Başkasının ayıbını araştıran kendi ayıplarını göremez!..

"Söz taşıyan, eski düşmanlıkları yeniler, kinleri tâzeler. En yumuşak insanları bile çileden çıkarır!"

Ali Sâdık Efendi Diyarbakır velîlerindendir. Diyarbakır'da doğdu. İbrâhim Gülşenî hazretleri Diyarbakır'da iken onun sohbetlerine devam etti ve yasavvufta yüksek derecelere kavuşarak İbrâhim Gülşenî hazretlerinden icâzet aldı ve talebe yetiştirmeye başladı. 1553 (H.961) târihinde Diyarbakır'da vefât etti.

Bu mübarek zat buyurdu ki:

"Hak teâlânın lütuf ve ihsân buyurduğu bahta ve rızka kanâat etmeyen kimse, Rabbini bilmemiş ve O'na itâat etmemiş olur. Ey bir yerde durmayan, sebât etmeyen, rızık için didinip duran, koşan kişi! Sakin ol, yuvarlanan taş üzerinde ot bitmez."

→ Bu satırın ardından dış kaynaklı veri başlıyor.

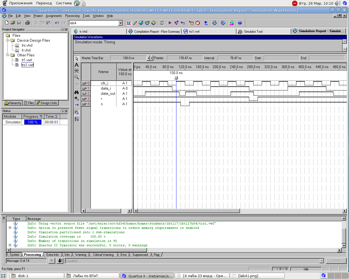Open the Design Units tab button
This screenshot has width=349, height=279.
(x=47, y=103)
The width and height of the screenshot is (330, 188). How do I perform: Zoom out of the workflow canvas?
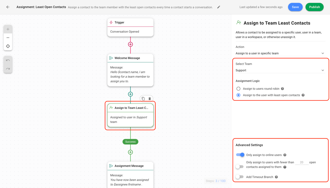pyautogui.click(x=8, y=38)
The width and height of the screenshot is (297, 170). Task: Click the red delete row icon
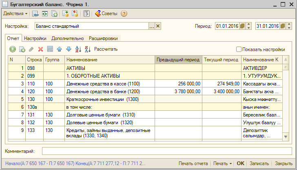(40, 49)

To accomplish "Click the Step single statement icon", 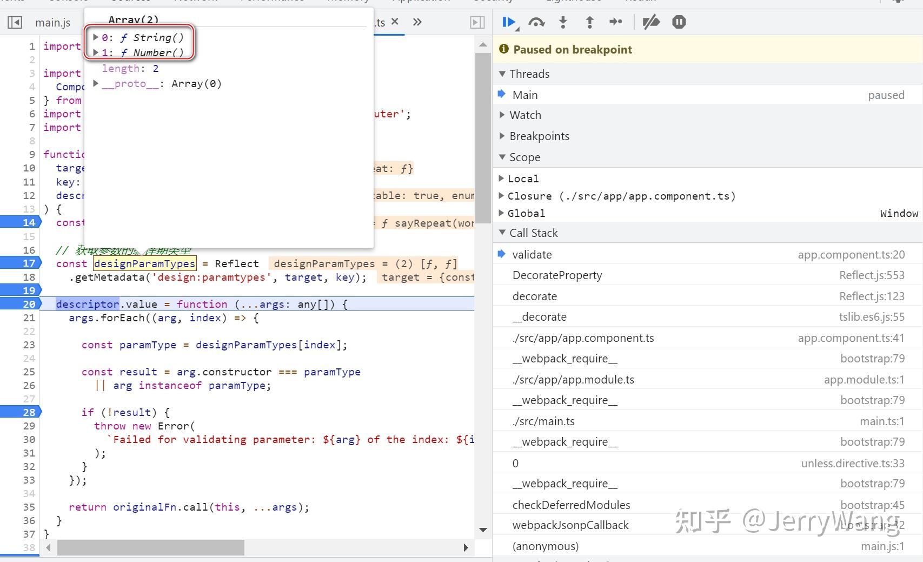I will [x=616, y=22].
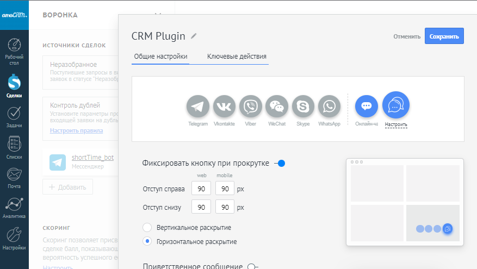
Task: Click the web Отступ справа input field
Action: coord(201,189)
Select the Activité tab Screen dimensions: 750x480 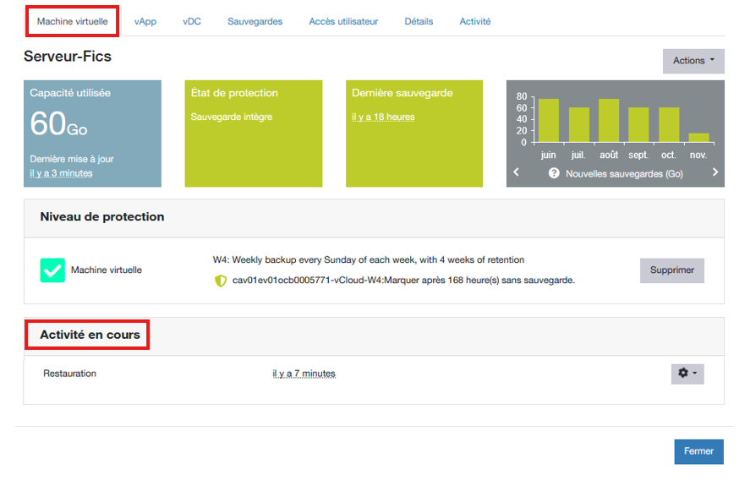coord(474,22)
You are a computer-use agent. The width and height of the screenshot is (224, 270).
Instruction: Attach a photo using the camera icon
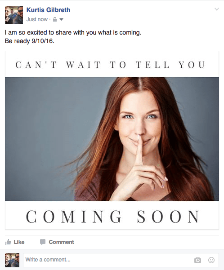[197, 260]
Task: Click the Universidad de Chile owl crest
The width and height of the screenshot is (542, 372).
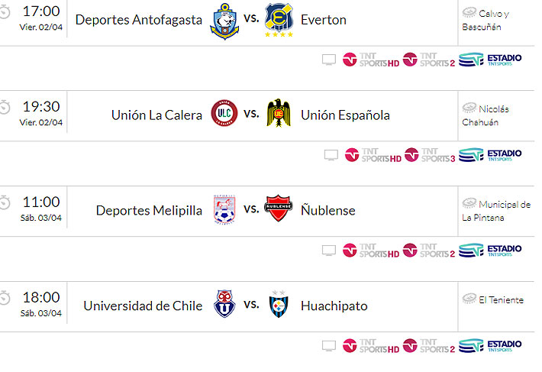Action: click(224, 306)
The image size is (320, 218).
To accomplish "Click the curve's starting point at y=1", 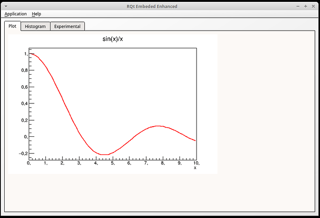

"İster iyi, ister kötü olsun, kimsenin arkasından konuşma. Çünkü hakkında konuştuğun kişi gerçekten kötü ise, onu kendine düşman etmiş olursun. İyi ise, çok kötü bir iş yapmış olursun. Biri sana gelip de filân adam kötüdür derse, iyi bil ki, o kendi kusûrunu söylemiş olur."

"Birisi şu ibretli sözü söyledi: Gıybet edecek olursam, anamdan başkasının gıybetini etmem. Zîrâ böylece sevaplarım anama yazılmış olur!"

"Bir insanın iki şeyi dostlarına haramdır. Birisi; onun malını haksız yere alarak yemek, diğeri; arkasından iyi olmayan şekilde konuşmaktır. Biri senin yanında başkasının aleyhinde konuşuyorsa, zannetme ki başkasının yanında seni medheder. Benim nazarımda bu dünyâda en akıllı insan, kendisiyle meşgûl olup, başkalarından gâfil olandır."

"Düşmandan lâf getiren, insana düşmandan daha büyük düşmandır. Ey laf taşıyıcı! Düşmanım bile yüzüme karşı kötü şey söylemiyor. Sen ondan daha büyük düşman olmasan, onun arkamdan söylediğini, gelip de yüzüme karşı söyler misin Söz taşıyan, eski düşmanlıkları yeniler, kinleri tâzeler. En yumuşak insanları bile çileden çıkarır. Uyuyan fitneyi uyandıran kimseden en kısa zamanda kaç! Kavga iki kişi arasında yanan bir ateşe benzer. Söz taşıyıcı ise, o ateşin sönmemesi için odun taşıyan oduncu gibidir."